The Collini Case, by Ferdinand von Schirach
The facts in the Collini case are simple. Fabrizio Collini is a 63 year-old Italian man with no criminal record who has quietly worked as a master toolmaker for Mercedes-Benz in Stuttgart for his entire career. One day he enters a hotel posing as a journalist to interview an 85 year-old German industrialist called Meyer. He shoots Meyer four times in the back of the head, informs the police, and then sits in the lobby waiting to be arrested.
These are the facts, which the novel relates in the opening pages. There is no question as to who did it or how he did it. The only question is why. The answer, or perhaps I should say the revelation, does not disappoint.
The writing style is clear and straightforward, but Ferdinand von Schirach knows how to tell a good story. The novel begins in medias res with the murder before introducing the protagonist, Caspar Leinen, a young lawyer who is given the Collini case as his first defence brief because Collini does not wish to defend himself. Leinen is inexperienced but highly intelligent and moral. Too late, he discovers that he personally knew the victim, that his old friend (and love interest) Johanna is Meyer’s daughter, that he cannot simply back out of the case now that he has accepted it.
His discussions with the elderly opposing lawyer, Mattinger, draw out many of the philosophical and legal subtleties of the case and Leinen’s situation.
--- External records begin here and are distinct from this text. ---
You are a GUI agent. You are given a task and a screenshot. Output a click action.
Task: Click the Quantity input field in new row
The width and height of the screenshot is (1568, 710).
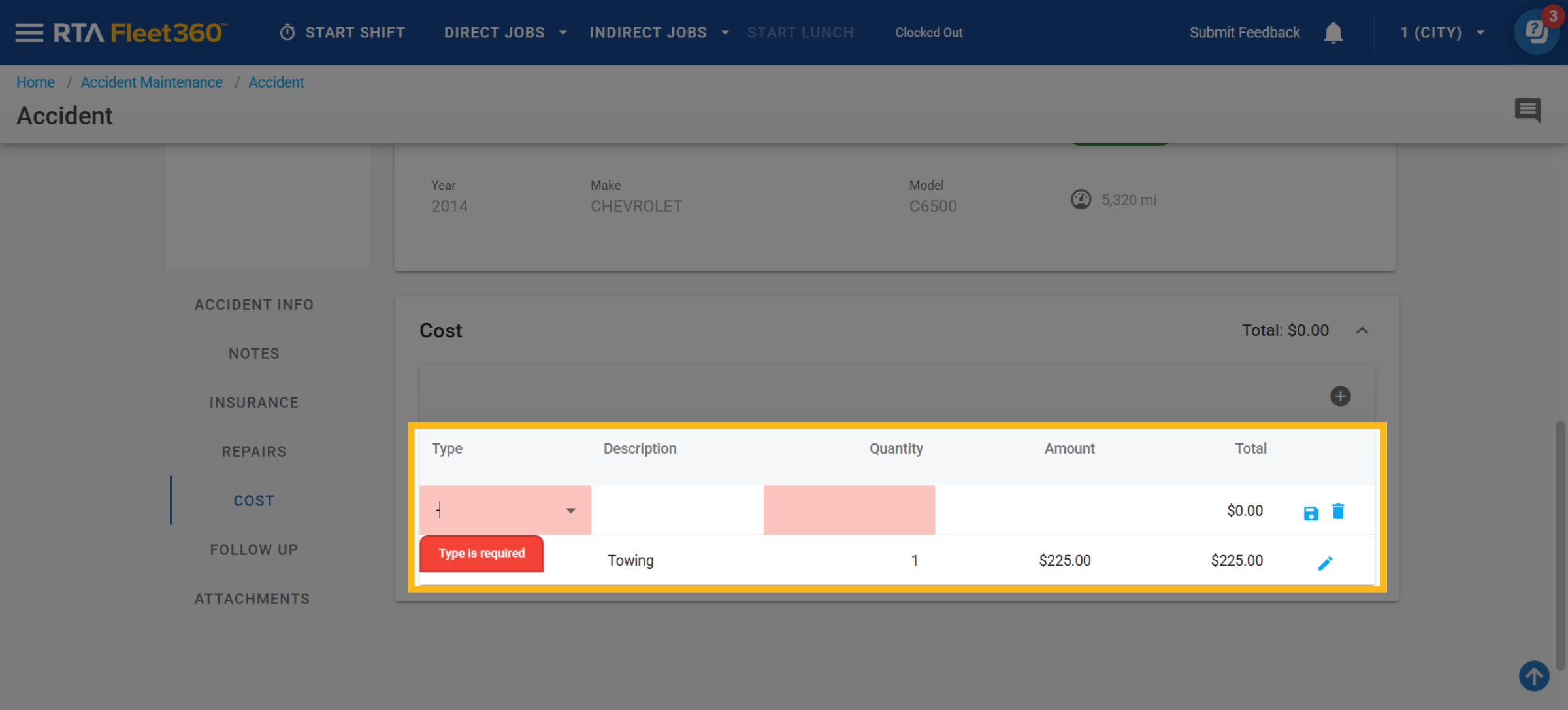pyautogui.click(x=849, y=510)
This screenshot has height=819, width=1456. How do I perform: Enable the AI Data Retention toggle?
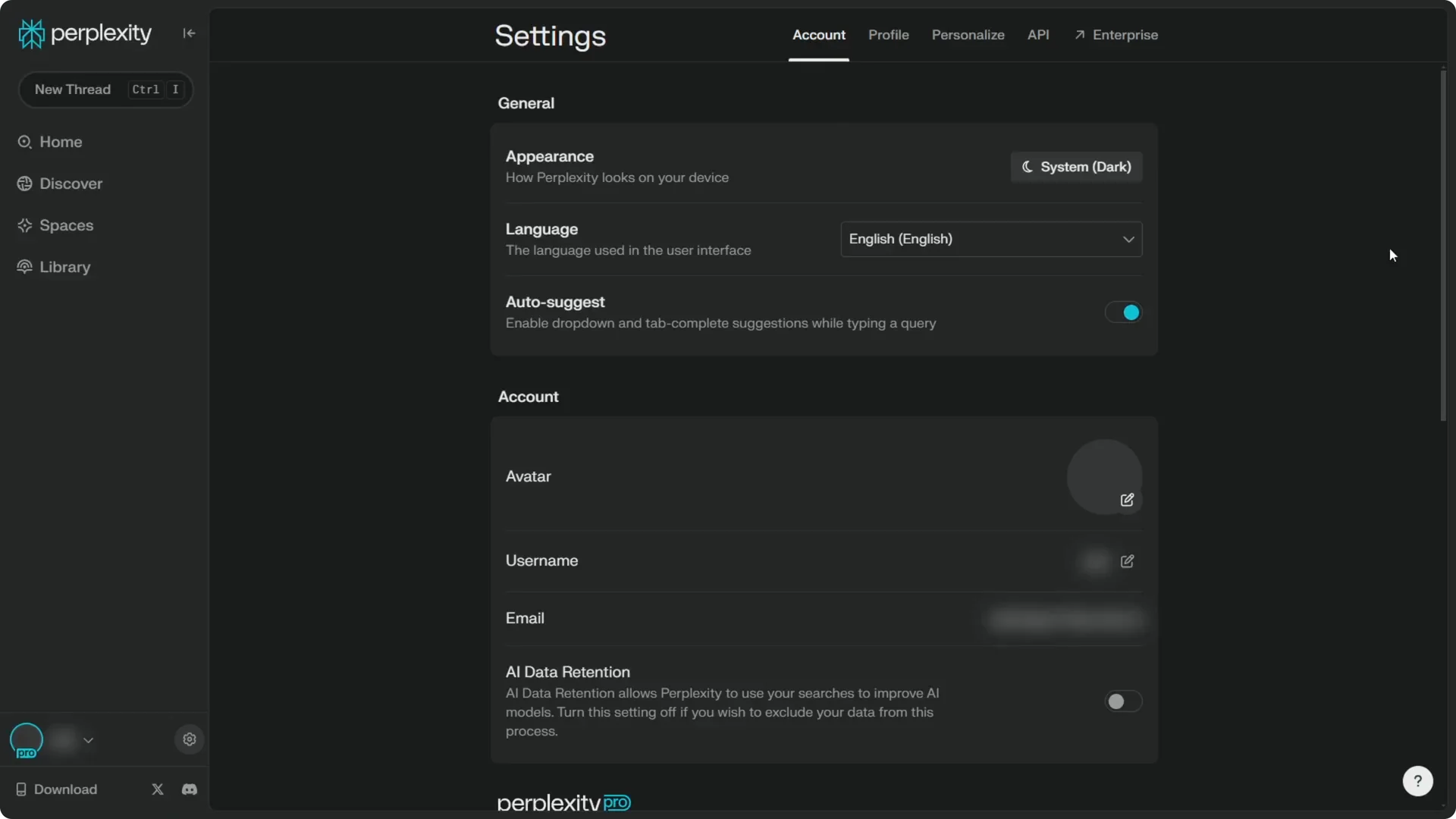[1123, 701]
Mattinger is perhaps the most interesting figure in the novel, a man who lives in the disjunction between law and morality. If Leinen’s responses are natural, Mattinger’s often challenge the reader’s sense of right and wrong.
The limpid prose seems unemotional, but at key moments expresses itself beautifully:
Before he drove out of the gate to the grounds, he looked back once more. Seen through the melting frost of his rear-view window, Johanna was a blurred shape leaning on one of the white pillars at the entrance, looking up at the bright winter sky.
It is no surprise that von Schirach made his name as a short-story writer. The gesture of looking “back once more,” the innocence of the colour white after searching Meyer’s house for signs of guilt, the blurring of a familiar shape, all convey the complexity of Leinen’s emotions with fine economy.
The spare, unrelenting style and clockwork precision of narrative revelations focus all attention on Collini’s motive. Doubtless any reader can guess from the ages of those involved that this motive stretches back to the Nazi era. As I read it, I felt such a revelation would be insufficient. That bad things happened during those times is not exactly news. Rest assured, that is not the surprise von Schirach has in store.
When it comes, it is breathtaking, the more so because it is real. The novel caused a sensation in Germany and was a key point of reference in January 2012 for a commission set up by the Federal Minister of Justice. It is impossible to relate more without giving the game away.
The Collini Case is a short but powerful book. It can comfortably be read in an afternoon, and it will be one of the most worthwhile afternoons you spend this year.